**Written request**
Rewrite the entries from the start through the line with "Action: [431, 26]", replacing "dropdown" with "drop-down menu" and leaving everything else unchanged.

[Collected data]
####
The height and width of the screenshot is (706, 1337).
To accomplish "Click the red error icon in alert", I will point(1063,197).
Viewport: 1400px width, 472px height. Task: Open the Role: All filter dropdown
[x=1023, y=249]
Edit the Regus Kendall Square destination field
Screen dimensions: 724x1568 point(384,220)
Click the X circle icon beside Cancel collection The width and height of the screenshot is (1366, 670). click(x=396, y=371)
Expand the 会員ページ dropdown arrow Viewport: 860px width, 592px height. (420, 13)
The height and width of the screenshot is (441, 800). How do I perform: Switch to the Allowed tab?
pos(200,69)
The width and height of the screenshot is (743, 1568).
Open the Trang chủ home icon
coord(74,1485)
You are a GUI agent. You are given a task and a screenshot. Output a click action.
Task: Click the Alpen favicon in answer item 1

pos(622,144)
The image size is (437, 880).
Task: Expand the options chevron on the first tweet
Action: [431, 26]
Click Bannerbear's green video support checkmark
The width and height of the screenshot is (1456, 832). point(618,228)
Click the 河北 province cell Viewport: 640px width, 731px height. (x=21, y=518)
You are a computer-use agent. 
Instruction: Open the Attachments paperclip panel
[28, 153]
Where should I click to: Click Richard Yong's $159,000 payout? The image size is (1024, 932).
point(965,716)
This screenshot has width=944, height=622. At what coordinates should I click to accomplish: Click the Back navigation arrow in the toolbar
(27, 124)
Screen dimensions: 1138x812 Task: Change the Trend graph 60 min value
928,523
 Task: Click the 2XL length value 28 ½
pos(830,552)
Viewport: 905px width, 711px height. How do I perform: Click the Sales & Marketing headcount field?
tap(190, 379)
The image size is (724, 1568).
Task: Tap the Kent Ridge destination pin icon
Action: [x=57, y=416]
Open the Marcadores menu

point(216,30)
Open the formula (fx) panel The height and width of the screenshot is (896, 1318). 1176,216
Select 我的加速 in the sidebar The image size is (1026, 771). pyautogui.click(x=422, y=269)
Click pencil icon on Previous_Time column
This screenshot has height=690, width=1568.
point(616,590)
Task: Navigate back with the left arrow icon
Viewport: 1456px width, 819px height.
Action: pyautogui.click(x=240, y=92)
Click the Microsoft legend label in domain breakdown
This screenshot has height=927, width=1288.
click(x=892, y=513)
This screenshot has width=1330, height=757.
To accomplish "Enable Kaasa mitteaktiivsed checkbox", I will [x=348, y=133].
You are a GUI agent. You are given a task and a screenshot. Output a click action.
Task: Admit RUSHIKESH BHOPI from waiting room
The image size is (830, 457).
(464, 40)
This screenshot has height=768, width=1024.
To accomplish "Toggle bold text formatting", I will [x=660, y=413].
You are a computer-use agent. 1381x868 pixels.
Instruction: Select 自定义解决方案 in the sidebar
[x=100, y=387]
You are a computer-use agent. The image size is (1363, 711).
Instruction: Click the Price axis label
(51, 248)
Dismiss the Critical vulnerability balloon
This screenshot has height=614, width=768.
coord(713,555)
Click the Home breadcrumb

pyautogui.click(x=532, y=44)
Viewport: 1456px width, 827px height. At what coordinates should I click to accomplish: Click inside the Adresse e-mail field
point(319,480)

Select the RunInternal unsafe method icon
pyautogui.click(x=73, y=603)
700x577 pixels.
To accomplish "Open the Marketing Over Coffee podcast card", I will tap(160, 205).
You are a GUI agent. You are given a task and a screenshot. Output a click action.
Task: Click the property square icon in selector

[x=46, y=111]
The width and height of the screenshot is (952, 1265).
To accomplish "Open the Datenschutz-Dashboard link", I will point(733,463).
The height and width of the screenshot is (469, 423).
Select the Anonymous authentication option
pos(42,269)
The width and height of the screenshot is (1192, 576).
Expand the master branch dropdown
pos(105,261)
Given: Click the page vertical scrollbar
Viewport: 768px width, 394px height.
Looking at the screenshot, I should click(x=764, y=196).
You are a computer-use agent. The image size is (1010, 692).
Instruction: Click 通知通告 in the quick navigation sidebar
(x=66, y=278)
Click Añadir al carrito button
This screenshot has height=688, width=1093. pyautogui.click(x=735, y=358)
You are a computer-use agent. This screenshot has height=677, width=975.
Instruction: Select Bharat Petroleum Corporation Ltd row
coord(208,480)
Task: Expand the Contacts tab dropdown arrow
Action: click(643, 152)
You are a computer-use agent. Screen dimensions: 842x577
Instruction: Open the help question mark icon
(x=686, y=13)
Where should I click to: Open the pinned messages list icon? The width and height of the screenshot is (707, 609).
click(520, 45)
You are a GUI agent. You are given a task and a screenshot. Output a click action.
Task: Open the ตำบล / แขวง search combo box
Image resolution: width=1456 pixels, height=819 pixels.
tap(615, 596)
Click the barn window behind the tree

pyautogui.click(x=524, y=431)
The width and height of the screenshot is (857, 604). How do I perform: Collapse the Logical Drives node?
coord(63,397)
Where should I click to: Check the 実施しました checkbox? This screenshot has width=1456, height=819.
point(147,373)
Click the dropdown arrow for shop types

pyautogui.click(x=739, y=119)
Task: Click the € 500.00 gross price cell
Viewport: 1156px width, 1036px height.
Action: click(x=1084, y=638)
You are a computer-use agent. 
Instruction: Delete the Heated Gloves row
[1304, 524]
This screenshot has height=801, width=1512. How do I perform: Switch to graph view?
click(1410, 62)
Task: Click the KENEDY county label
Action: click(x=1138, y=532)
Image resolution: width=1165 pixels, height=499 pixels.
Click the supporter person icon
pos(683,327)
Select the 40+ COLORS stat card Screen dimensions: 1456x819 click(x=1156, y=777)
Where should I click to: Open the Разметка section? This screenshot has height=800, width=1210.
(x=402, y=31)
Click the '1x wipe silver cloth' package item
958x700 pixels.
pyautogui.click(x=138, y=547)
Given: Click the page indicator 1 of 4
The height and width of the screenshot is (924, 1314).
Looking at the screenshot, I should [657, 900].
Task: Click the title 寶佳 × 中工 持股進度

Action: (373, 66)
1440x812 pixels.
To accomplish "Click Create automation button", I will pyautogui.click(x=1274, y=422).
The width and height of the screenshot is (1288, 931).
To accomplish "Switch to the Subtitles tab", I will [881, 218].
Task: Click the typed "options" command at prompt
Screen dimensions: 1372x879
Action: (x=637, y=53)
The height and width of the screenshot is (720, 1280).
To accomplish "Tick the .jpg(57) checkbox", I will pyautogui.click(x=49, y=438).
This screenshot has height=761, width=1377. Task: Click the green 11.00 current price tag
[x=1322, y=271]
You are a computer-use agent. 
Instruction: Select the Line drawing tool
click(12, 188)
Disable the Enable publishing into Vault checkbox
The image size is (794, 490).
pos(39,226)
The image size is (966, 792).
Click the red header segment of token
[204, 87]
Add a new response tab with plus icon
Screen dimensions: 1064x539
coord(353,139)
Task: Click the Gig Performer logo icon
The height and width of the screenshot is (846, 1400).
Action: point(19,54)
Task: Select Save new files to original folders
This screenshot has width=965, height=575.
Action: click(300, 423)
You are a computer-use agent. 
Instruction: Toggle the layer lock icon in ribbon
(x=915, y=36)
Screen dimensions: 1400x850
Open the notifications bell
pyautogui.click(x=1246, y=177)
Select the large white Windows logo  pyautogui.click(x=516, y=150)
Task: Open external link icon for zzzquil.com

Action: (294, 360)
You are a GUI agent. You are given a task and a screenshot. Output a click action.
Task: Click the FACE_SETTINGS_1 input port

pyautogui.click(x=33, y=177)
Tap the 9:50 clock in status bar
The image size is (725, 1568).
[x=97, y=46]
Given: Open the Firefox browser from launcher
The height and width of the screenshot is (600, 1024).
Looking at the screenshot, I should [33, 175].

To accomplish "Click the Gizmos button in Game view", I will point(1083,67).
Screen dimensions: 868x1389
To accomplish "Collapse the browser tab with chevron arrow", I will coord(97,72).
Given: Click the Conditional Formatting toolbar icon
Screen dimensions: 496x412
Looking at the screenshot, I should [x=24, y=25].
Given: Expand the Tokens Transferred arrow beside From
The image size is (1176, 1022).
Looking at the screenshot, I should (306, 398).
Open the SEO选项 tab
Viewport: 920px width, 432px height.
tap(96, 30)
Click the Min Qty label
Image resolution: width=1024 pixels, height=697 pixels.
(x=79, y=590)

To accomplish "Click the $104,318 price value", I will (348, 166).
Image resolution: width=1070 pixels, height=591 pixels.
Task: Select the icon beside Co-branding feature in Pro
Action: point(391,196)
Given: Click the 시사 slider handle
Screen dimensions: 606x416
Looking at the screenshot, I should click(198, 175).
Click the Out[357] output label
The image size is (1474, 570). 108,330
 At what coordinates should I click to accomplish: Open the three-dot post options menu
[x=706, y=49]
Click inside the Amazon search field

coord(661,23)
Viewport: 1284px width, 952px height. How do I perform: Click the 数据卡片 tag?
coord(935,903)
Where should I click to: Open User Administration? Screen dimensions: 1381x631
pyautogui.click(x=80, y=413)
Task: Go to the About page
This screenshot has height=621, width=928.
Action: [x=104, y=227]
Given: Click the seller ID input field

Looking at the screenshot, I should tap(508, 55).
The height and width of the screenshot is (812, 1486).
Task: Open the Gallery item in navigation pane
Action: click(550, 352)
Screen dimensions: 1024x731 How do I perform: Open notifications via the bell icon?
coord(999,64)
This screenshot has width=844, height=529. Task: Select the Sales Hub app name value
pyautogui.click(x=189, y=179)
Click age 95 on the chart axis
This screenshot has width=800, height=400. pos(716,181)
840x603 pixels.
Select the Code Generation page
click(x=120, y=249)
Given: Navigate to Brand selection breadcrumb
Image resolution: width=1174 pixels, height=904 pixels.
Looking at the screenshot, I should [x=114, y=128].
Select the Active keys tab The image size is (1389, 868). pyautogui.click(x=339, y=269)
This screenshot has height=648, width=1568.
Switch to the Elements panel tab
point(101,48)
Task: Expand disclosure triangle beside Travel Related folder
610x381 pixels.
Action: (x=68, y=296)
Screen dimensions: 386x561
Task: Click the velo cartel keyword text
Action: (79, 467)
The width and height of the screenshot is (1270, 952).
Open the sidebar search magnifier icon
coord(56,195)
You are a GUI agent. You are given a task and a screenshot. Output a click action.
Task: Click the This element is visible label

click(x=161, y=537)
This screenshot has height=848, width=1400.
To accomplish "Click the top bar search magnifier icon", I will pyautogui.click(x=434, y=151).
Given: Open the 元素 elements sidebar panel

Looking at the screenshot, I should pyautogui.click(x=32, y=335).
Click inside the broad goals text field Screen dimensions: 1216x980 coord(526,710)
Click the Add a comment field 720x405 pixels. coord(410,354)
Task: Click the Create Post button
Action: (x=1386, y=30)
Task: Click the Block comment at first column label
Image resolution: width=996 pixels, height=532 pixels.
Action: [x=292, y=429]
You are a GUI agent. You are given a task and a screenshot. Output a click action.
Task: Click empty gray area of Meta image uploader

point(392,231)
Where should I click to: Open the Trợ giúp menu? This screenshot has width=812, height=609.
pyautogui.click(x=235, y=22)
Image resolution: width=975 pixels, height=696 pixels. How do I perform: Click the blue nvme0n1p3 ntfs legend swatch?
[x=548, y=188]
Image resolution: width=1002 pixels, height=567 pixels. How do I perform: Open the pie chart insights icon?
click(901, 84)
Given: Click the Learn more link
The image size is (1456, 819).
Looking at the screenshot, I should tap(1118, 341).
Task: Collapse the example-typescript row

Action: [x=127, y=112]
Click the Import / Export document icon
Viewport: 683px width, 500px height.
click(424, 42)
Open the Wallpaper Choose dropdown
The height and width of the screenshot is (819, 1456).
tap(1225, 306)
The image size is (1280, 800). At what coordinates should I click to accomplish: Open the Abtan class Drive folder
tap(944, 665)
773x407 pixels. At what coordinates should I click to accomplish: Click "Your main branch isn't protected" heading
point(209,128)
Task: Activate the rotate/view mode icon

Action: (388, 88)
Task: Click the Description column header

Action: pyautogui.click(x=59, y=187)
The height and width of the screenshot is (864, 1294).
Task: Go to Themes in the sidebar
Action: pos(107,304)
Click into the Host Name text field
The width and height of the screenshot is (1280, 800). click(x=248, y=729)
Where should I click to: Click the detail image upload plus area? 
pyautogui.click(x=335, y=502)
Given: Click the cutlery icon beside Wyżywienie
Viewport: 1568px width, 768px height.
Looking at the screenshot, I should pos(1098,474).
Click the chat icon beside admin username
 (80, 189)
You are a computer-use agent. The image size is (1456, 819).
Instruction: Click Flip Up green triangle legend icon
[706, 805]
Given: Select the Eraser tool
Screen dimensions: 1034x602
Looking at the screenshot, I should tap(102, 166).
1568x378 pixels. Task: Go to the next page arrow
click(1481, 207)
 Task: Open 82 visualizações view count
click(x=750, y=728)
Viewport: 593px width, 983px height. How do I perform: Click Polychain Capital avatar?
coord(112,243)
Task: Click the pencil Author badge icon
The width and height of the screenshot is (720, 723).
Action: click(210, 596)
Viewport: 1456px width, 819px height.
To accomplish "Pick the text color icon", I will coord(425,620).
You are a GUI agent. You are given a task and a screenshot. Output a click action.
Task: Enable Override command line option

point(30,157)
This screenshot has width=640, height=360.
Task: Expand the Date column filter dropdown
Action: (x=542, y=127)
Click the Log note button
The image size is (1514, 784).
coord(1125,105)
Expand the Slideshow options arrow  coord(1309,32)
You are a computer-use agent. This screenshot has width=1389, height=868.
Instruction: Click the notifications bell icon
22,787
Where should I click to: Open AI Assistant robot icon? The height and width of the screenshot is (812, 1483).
####
**Result of the task**
The height and width of the screenshot is (706, 1337).
To accomplish "Click the red error icon in alert", I will point(1063,197).
Viewport: 1400px width, 472px height. Task: Open the Role: All filter drop-down menu
[x=1023, y=249]
Edit the Regus Kendall Square destination field
Screen dimensions: 724x1568 point(384,220)
Click the X circle icon beside Cancel collection The width and height of the screenshot is (1366, 670). click(x=396, y=371)
Expand the 会員ページ drop-down menu arrow Viewport: 860px width, 592px height. (420, 13)
The height and width of the screenshot is (441, 800). How do I perform: Switch to the Allowed tab?
pos(200,69)
The width and height of the screenshot is (743, 1568).
Open the Trang chủ home icon
coord(74,1485)
You are a GUI agent. You are given a task and a screenshot. Output a click action.
Task: Click the Alpen favicon in answer item 1

pos(622,144)
The image size is (437, 880).
Task: Expand the options chevron on the first tweet
Action: [431, 26]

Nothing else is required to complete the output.